▸ RECORDS FOR THIS TASK
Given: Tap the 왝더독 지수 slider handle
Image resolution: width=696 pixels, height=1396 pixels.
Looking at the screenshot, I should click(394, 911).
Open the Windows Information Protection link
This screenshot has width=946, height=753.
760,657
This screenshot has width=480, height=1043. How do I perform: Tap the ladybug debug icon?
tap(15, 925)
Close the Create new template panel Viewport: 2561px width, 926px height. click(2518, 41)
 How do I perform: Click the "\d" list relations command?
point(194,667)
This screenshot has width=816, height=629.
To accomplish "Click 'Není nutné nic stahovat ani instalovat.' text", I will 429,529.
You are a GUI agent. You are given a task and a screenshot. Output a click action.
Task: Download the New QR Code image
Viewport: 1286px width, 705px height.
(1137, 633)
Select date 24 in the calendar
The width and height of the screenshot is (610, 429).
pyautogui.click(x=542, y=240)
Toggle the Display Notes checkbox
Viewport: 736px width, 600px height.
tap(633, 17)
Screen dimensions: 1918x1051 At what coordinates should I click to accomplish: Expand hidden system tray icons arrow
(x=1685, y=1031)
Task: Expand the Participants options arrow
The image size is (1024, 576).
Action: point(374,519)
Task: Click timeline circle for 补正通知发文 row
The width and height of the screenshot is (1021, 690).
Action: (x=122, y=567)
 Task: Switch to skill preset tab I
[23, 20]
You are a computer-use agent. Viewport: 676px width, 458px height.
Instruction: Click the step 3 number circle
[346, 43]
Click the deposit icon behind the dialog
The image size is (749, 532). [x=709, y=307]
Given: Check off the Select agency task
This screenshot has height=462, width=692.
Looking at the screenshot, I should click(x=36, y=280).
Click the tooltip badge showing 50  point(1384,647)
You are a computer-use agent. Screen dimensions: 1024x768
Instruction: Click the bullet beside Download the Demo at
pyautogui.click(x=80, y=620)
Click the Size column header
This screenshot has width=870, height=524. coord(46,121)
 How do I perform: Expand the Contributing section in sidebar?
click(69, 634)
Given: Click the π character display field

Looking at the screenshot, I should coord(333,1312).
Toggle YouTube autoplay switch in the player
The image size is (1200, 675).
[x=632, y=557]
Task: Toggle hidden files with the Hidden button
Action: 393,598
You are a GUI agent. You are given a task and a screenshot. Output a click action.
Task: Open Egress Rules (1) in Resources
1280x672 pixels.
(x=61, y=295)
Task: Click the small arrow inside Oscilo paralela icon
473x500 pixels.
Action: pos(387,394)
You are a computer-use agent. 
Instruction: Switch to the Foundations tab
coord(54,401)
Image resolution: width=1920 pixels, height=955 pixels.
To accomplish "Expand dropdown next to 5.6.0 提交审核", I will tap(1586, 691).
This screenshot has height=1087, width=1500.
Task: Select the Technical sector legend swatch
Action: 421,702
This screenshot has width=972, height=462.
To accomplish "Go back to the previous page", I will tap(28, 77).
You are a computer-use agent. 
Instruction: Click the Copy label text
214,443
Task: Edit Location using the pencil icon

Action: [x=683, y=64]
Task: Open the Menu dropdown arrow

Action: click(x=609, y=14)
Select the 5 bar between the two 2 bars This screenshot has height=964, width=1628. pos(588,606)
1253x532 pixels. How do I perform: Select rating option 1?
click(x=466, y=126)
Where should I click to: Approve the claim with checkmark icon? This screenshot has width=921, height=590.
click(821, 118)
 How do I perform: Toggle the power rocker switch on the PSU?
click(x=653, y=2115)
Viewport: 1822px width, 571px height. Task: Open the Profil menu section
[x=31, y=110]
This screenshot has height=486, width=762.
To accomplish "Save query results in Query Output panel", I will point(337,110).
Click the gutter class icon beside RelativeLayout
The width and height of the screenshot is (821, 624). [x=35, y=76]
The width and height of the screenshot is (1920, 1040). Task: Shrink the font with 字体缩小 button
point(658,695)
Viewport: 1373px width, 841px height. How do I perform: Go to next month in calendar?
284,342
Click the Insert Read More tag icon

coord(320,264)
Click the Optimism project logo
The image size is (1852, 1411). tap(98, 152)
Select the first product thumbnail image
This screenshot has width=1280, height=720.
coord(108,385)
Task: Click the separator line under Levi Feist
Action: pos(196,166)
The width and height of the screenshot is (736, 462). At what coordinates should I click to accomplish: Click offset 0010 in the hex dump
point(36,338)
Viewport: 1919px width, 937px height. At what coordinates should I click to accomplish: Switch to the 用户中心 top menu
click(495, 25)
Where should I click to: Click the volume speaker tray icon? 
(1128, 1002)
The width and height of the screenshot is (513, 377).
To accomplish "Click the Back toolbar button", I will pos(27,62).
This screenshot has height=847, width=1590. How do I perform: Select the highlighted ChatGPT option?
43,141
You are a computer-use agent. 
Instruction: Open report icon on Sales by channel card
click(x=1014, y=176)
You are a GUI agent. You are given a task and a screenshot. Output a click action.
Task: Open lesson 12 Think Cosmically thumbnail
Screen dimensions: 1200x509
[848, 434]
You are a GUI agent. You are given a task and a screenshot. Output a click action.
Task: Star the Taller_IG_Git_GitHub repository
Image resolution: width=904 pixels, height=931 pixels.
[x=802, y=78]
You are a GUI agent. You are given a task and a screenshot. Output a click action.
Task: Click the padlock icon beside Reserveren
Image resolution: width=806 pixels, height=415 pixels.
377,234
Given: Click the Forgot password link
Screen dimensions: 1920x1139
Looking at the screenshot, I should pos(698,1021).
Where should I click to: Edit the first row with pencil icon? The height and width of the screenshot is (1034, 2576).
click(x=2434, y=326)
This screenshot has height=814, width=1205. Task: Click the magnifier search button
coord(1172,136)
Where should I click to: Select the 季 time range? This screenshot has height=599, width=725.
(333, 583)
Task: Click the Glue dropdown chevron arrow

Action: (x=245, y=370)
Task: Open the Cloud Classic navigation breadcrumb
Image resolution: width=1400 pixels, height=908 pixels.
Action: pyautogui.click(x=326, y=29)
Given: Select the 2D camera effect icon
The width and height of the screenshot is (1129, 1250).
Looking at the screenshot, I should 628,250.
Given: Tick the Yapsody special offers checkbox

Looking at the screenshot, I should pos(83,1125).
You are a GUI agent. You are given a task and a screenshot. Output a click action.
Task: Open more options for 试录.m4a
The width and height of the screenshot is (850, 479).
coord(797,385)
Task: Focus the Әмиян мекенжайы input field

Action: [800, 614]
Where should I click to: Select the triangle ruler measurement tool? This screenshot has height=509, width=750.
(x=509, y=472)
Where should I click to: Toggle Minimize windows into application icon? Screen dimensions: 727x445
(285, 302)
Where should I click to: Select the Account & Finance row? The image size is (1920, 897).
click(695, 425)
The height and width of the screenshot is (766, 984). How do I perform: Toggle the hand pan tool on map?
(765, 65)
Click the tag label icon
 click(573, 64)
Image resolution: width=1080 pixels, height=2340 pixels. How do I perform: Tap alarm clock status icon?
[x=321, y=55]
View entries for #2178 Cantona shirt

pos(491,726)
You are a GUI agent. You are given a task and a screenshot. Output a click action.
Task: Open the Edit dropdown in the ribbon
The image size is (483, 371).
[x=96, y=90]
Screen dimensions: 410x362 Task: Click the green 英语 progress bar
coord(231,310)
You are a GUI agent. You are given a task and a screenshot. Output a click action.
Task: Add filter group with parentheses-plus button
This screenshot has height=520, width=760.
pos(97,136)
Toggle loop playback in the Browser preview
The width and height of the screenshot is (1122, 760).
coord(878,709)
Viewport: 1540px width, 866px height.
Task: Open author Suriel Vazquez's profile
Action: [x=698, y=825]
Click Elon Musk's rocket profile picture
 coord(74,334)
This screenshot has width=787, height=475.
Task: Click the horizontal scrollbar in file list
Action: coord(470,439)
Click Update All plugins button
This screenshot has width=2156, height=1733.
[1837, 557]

▸ PROBLEM DESCRIPTION
Copy the whole listing out exactly, so that every line matches what is above.

▸ COMPLETED TASK
Given: Tap the 왝더독 지수 slider handle
Image resolution: width=696 pixels, height=1396 pixels.
Looking at the screenshot, I should click(394, 911).
Open the Windows Information Protection link
This screenshot has width=946, height=753.
760,657
This screenshot has width=480, height=1043. How do I perform: Tap the ladybug debug icon?
tap(15, 925)
Close the Create new template panel Viewport: 2561px width, 926px height. click(2518, 41)
 How do I perform: Click the "\d" list relations command?
point(194,667)
This screenshot has width=816, height=629.
To accomplish "Click 'Není nutné nic stahovat ani instalovat.' text", I will 429,529.
You are a GUI agent. You are given a task and a screenshot. Output a click action.
Task: Download the New QR Code image
Viewport: 1286px width, 705px height.
(1137, 633)
Select date 24 in the calendar
The width and height of the screenshot is (610, 429).
pyautogui.click(x=542, y=240)
Toggle the Display Notes checkbox
Viewport: 736px width, 600px height.
tap(633, 17)
Screen dimensions: 1918x1051 At what coordinates should I click to accomplish: Expand hidden system tray icons arrow
(x=1685, y=1031)
Task: Expand the Participants options arrow
The image size is (1024, 576).
Action: point(374,519)
Task: Click timeline circle for 补正通知发文 row
The width and height of the screenshot is (1021, 690).
Action: (x=122, y=567)
 Task: Switch to skill preset tab I
[23, 20]
You are a computer-use agent. Viewport: 676px width, 458px height.
Instruction: Click the step 3 number circle
[346, 43]
Click the deposit icon behind the dialog
The image size is (749, 532). [x=709, y=307]
Given: Check off the Select agency task
This screenshot has height=462, width=692.
Looking at the screenshot, I should click(x=36, y=280).
Click the tooltip badge showing 50  point(1384,647)
You are a computer-use agent. Screen dimensions: 1024x768
Instruction: Click the bullet beside Download the Demo at
pyautogui.click(x=80, y=620)
Click the Size column header
This screenshot has width=870, height=524. coord(46,121)
 How do I perform: Expand the Contributing section in sidebar?
click(69, 634)
Given: Click the π character display field

Looking at the screenshot, I should coord(333,1312).
Toggle YouTube autoplay switch in the player
The image size is (1200, 675).
[x=632, y=557]
Task: Toggle hidden files with the Hidden button
Action: 393,598
You are a GUI agent. You are given a task and a screenshot. Output a click action.
Task: Open Egress Rules (1) in Resources
1280x672 pixels.
(x=61, y=295)
Task: Click the small arrow inside Oscilo paralela icon
473x500 pixels.
Action: pos(387,394)
You are a computer-use agent. 
Instruction: Switch to the Foundations tab
coord(54,401)
Image resolution: width=1920 pixels, height=955 pixels.
To accomplish "Expand dropdown next to 5.6.0 提交审核", I will tap(1586, 691).
This screenshot has height=1087, width=1500.
Task: Select the Technical sector legend swatch
Action: 421,702
This screenshot has width=972, height=462.
To accomplish "Go back to the previous page", I will tap(28, 77).
You are a computer-use agent. 
Instruction: Click the Copy label text
214,443
Task: Edit Location using the pencil icon

Action: [x=683, y=64]
Task: Open the Menu dropdown arrow

Action: click(x=609, y=14)
Select the 5 bar between the two 2 bars This screenshot has height=964, width=1628. pos(588,606)
1253x532 pixels. How do I perform: Select rating option 1?
click(x=466, y=126)
Where should I click to: Approve the claim with checkmark icon? This screenshot has width=921, height=590.
click(821, 118)
 How do I perform: Toggle the power rocker switch on the PSU?
click(x=653, y=2115)
Viewport: 1822px width, 571px height. Task: Open the Profil menu section
[x=31, y=110]
This screenshot has height=486, width=762.
To accomplish "Save query results in Query Output panel", I will point(337,110).
Click the gutter class icon beside RelativeLayout
The width and height of the screenshot is (821, 624). [x=35, y=76]
The width and height of the screenshot is (1920, 1040). Task: Shrink the font with 字体缩小 button
point(658,695)
Viewport: 1373px width, 841px height. How do I perform: Go to next month in calendar?
284,342
Click the Insert Read More tag icon

coord(320,264)
Click the Optimism project logo
The image size is (1852, 1411). tap(98, 152)
Select the first product thumbnail image
This screenshot has width=1280, height=720.
coord(108,385)
Task: Click the separator line under Levi Feist
Action: pos(196,166)
The width and height of the screenshot is (736, 462). At what coordinates should I click to accomplish: Click offset 0010 in the hex dump
point(36,338)
Viewport: 1919px width, 937px height. At what coordinates should I click to accomplish: Switch to the 用户中心 top menu
click(495, 25)
Where should I click to: Click the volume speaker tray icon? 
(1128, 1002)
The width and height of the screenshot is (513, 377).
To accomplish "Click the Back toolbar button", I will pos(27,62).
This screenshot has height=847, width=1590. How do I perform: Select the highlighted ChatGPT option?
43,141
You are a computer-use agent. 
Instruction: Open report icon on Sales by channel card
click(x=1014, y=176)
You are a GUI agent. You are given a task and a screenshot. Output a click action.
Task: Open lesson 12 Think Cosmically thumbnail
Screen dimensions: 1200x509
[848, 434]
You are a GUI agent. You are given a task and a screenshot. Output a click action.
Task: Star the Taller_IG_Git_GitHub repository
Image resolution: width=904 pixels, height=931 pixels.
[x=802, y=78]
You are a GUI agent. You are given a task and a screenshot. Output a click action.
Task: Click the padlock icon beside Reserveren
Image resolution: width=806 pixels, height=415 pixels.
377,234
Given: Click the Forgot password link
Screen dimensions: 1920x1139
Looking at the screenshot, I should pos(698,1021).
Where should I click to: Edit the first row with pencil icon? The height and width of the screenshot is (1034, 2576).
click(x=2434, y=326)
This screenshot has height=814, width=1205. Task: Click the magnifier search button
coord(1172,136)
Where should I click to: Select the 季 time range? This screenshot has height=599, width=725.
(333, 583)
Task: Click the Glue dropdown chevron arrow

Action: (x=245, y=370)
Task: Open the Cloud Classic navigation breadcrumb
Image resolution: width=1400 pixels, height=908 pixels.
Action: pyautogui.click(x=326, y=29)
Given: Select the 2D camera effect icon
The width and height of the screenshot is (1129, 1250).
Looking at the screenshot, I should 628,250.
Given: Tick the Yapsody special offers checkbox

Looking at the screenshot, I should pos(83,1125).
You are a GUI agent. You are given a task and a screenshot. Output a click action.
Task: Open more options for 试录.m4a
The width and height of the screenshot is (850, 479).
coord(797,385)
Task: Focus the Әмиян мекенжайы input field

Action: [800, 614]
Where should I click to: Select the triangle ruler measurement tool? This screenshot has height=509, width=750.
(x=509, y=472)
Where should I click to: Toggle Minimize windows into application icon? Screen dimensions: 727x445
(285, 302)
Where should I click to: Select the Account & Finance row? The image size is (1920, 897).
click(695, 425)
The height and width of the screenshot is (766, 984). How do I perform: Toggle the hand pan tool on map?
(765, 65)
Click the tag label icon
 click(573, 64)
Image resolution: width=1080 pixels, height=2340 pixels. How do I perform: Tap alarm clock status icon?
[x=321, y=55]
View entries for #2178 Cantona shirt

pos(491,726)
You are a GUI agent. You are given a task and a screenshot. Output a click action.
Task: Open the Edit dropdown in the ribbon
The image size is (483, 371).
[x=96, y=90]
Screen dimensions: 410x362 Task: Click the green 英语 progress bar
coord(231,310)
You are a GUI agent. You are given a task and a screenshot. Output a click action.
Task: Add filter group with parentheses-plus button
This screenshot has height=520, width=760.
pos(97,136)
Toggle loop playback in the Browser preview
The width and height of the screenshot is (1122, 760).
coord(878,709)
Viewport: 1540px width, 866px height.
Task: Open author Suriel Vazquez's profile
Action: [x=698, y=825]
Click Elon Musk's rocket profile picture
 coord(74,334)
This screenshot has width=787, height=475.
Task: Click the horizontal scrollbar in file list
Action: coord(470,439)
Click Update All plugins button
This screenshot has width=2156, height=1733.
[1837, 557]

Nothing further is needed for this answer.